Written task
Copy out all of the material below, switching every "Image resolution" to "Display size" and changing nothing else.

Dataset rows
______________________________

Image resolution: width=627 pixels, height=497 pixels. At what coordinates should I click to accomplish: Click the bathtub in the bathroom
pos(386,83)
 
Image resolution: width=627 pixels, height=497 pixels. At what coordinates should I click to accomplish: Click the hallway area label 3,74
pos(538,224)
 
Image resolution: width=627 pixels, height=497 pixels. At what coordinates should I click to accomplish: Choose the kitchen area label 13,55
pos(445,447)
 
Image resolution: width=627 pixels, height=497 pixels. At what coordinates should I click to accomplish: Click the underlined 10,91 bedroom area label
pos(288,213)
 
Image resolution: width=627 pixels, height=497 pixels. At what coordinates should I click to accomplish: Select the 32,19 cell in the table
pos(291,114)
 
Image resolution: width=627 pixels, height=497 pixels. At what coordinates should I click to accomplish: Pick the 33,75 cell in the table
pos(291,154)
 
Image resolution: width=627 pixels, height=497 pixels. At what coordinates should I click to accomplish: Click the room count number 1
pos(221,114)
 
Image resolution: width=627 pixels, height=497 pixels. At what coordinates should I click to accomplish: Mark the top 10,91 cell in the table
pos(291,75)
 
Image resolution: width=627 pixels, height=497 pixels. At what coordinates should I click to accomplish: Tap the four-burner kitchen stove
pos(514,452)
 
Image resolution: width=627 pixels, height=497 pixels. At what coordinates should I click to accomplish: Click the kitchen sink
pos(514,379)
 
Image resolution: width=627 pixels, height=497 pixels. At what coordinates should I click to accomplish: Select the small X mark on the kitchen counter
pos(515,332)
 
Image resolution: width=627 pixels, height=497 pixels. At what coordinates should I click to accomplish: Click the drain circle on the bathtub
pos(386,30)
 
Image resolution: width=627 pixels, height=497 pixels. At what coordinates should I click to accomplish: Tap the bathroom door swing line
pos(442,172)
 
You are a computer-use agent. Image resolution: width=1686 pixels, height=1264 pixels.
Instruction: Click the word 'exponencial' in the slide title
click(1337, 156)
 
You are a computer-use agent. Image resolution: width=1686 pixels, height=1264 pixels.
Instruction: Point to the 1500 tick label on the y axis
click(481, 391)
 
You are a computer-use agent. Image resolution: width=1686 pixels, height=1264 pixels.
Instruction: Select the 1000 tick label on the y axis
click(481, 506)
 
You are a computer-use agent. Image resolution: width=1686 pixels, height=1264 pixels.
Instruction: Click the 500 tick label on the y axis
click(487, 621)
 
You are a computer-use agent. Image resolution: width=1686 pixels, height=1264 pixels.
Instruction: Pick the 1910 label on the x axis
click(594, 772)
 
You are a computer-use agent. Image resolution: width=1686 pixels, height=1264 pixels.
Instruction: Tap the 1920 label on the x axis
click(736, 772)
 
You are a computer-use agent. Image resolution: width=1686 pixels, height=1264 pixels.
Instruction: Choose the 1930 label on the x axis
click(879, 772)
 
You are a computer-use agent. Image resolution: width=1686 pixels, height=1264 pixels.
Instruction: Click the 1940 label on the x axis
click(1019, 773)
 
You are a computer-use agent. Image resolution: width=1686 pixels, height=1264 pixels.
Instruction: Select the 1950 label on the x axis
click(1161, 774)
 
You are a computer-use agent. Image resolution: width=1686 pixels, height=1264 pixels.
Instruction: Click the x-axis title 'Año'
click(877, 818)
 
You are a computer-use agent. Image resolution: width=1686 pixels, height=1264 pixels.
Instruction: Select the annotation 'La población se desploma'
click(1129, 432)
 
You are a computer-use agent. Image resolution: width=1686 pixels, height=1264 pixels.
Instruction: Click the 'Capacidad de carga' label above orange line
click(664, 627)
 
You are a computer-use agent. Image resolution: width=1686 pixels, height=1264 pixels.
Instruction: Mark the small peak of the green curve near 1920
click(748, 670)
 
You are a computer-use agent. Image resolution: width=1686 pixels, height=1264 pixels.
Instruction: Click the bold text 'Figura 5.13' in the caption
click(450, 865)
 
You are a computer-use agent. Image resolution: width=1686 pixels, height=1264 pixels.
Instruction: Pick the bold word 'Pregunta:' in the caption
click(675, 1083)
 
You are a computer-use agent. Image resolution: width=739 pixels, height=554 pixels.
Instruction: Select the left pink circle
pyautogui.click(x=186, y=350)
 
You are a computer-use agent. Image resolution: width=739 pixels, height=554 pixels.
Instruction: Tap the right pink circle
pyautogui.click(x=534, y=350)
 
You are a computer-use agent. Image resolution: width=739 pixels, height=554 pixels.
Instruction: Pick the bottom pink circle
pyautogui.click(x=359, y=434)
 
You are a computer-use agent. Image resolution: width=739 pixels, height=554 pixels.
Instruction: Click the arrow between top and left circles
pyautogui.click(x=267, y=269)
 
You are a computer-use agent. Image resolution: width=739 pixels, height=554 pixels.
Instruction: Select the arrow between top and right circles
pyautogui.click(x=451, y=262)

______________________________

Result for this task
Display size: width=627 pixels, height=497 pixels. At what coordinates should I click to accomplish: Click the bathtub in the bathroom
pos(386,83)
 
Display size: width=627 pixels, height=497 pixels. At what coordinates should I click to accomplish: Click the hallway area label 3,74
pos(538,224)
 
Display size: width=627 pixels, height=497 pixels. At what coordinates should I click to accomplish: Choose the kitchen area label 13,55
pos(445,447)
 
Display size: width=627 pixels, height=497 pixels. At what coordinates should I click to accomplish: Click the underlined 10,91 bedroom area label
pos(288,213)
 
Display size: width=627 pixels, height=497 pixels. At what coordinates should I click to accomplish: Select the 32,19 cell in the table
pos(291,114)
 
Display size: width=627 pixels, height=497 pixels. At what coordinates should I click to accomplish: Pick the 33,75 cell in the table
pos(291,154)
 
Display size: width=627 pixels, height=497 pixels. At what coordinates should I click to accomplish: Click the room count number 1
pos(221,114)
 
Display size: width=627 pixels, height=497 pixels. At what coordinates should I click to accomplish: Mark the top 10,91 cell in the table
pos(291,75)
 
Display size: width=627 pixels, height=497 pixels. At what coordinates should I click to accomplish: Tap the four-burner kitchen stove
pos(514,452)
 
Display size: width=627 pixels, height=497 pixels. At what coordinates should I click to accomplish: Click the kitchen sink
pos(514,379)
 
Display size: width=627 pixels, height=497 pixels. At what coordinates should I click to accomplish: Select the small X mark on the kitchen counter
pos(515,332)
 
Display size: width=627 pixels, height=497 pixels. At what coordinates should I click to accomplish: Click the drain circle on the bathtub
pos(386,30)
 
Display size: width=627 pixels, height=497 pixels. At what coordinates should I click to accomplish: Tap the bathroom door swing line
pos(442,172)
 
You are a computer-use agent. Display size: width=1686 pixels, height=1264 pixels.
Instruction: Click the word 'exponencial' in the slide title
click(1337, 156)
 
You are a computer-use agent. Display size: width=1686 pixels, height=1264 pixels.
Instruction: Point to the 1500 tick label on the y axis
click(481, 391)
 
You are a computer-use agent. Display size: width=1686 pixels, height=1264 pixels.
Instruction: Select the 1000 tick label on the y axis
click(481, 506)
 
You are a computer-use agent. Display size: width=1686 pixels, height=1264 pixels.
Instruction: Click the 500 tick label on the y axis
click(487, 621)
 
You are a computer-use agent. Display size: width=1686 pixels, height=1264 pixels.
Instruction: Pick the 1910 label on the x axis
click(594, 772)
 
You are a computer-use agent. Display size: width=1686 pixels, height=1264 pixels.
Instruction: Tap the 1920 label on the x axis
click(736, 772)
 
You are a computer-use agent. Display size: width=1686 pixels, height=1264 pixels.
Instruction: Choose the 1930 label on the x axis
click(879, 772)
 
You are a computer-use agent. Display size: width=1686 pixels, height=1264 pixels.
Instruction: Click the 1940 label on the x axis
click(1019, 773)
 
You are a computer-use agent. Display size: width=1686 pixels, height=1264 pixels.
Instruction: Select the 1950 label on the x axis
click(1161, 774)
 
You are a computer-use agent. Display size: width=1686 pixels, height=1264 pixels.
Instruction: Click the x-axis title 'Año'
click(877, 818)
 
You are a computer-use agent. Display size: width=1686 pixels, height=1264 pixels.
Instruction: Select the annotation 'La población se desploma'
click(1129, 432)
 
You are a computer-use agent. Display size: width=1686 pixels, height=1264 pixels.
Instruction: Click the 'Capacidad de carga' label above orange line
click(664, 627)
 
You are a computer-use agent. Display size: width=1686 pixels, height=1264 pixels.
Instruction: Mark the small peak of the green curve near 1920
click(748, 670)
 
You are a computer-use agent. Display size: width=1686 pixels, height=1264 pixels.
Instruction: Click the bold text 'Figura 5.13' in the caption
click(450, 865)
 
You are a computer-use agent. Display size: width=1686 pixels, height=1264 pixels.
Instruction: Pick the bold word 'Pregunta:' in the caption
click(675, 1083)
 
You are a computer-use agent. Display size: width=739 pixels, height=554 pixels.
Instruction: Select the left pink circle
pyautogui.click(x=186, y=350)
 
You are a computer-use agent. Display size: width=739 pixels, height=554 pixels.
Instruction: Tap the right pink circle
pyautogui.click(x=534, y=350)
 
You are a computer-use agent. Display size: width=739 pixels, height=554 pixels.
Instruction: Pick the bottom pink circle
pyautogui.click(x=359, y=434)
 
You are a computer-use agent. Display size: width=739 pixels, height=554 pixels.
Instruction: Click the arrow between top and left circles
pyautogui.click(x=267, y=269)
 
You are a computer-use agent. Display size: width=739 pixels, height=554 pixels.
Instruction: Select the arrow between top and right circles
pyautogui.click(x=451, y=262)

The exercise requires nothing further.